=== Input for this task ===

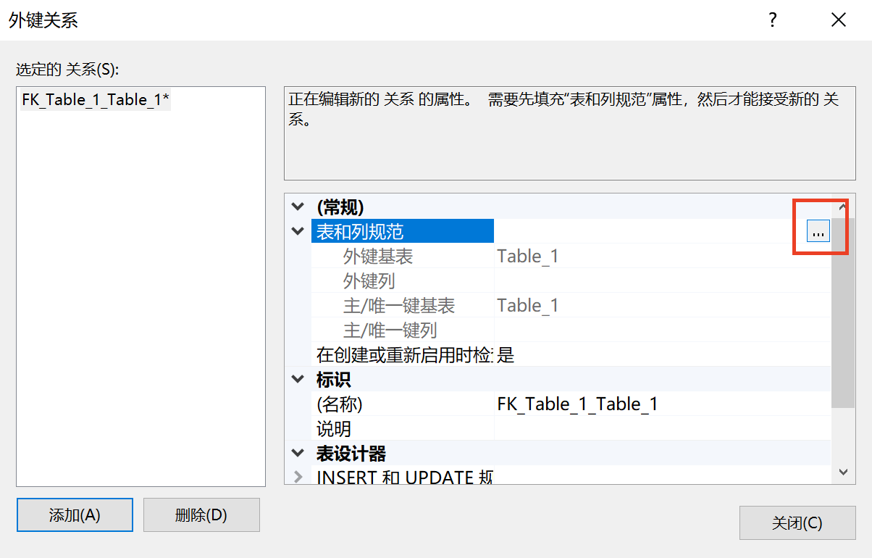Click the 删除(D) button
The width and height of the screenshot is (872, 558).
click(201, 515)
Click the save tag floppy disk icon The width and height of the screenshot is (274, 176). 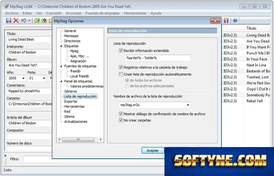[9, 21]
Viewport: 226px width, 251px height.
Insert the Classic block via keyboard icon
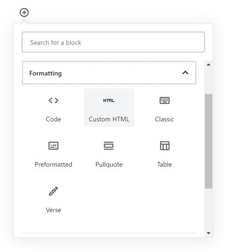click(165, 100)
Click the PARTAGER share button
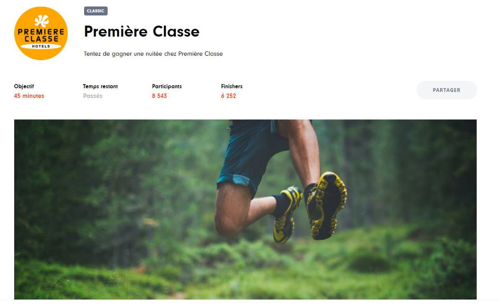499x304 pixels. click(x=447, y=90)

===

* _Exercise task_: Put the stretch from the line containing "Viewport: 226px width, 251px height." through the end of the items above into a Markdown table with the columns Number and Line, skipping any blank lines. Leave the pictures out.

* _Task solution_:
| Number | Line |
|---|---|
| 1 | Viewport: 226px width, 251px height. |
| 2 | Insert the Classic block via keyboard icon |
| 3 | click(165, 100) |
| 4 | Click the PARTAGER share button |
| 5 | 499x304 pixels. click(x=447, y=90) |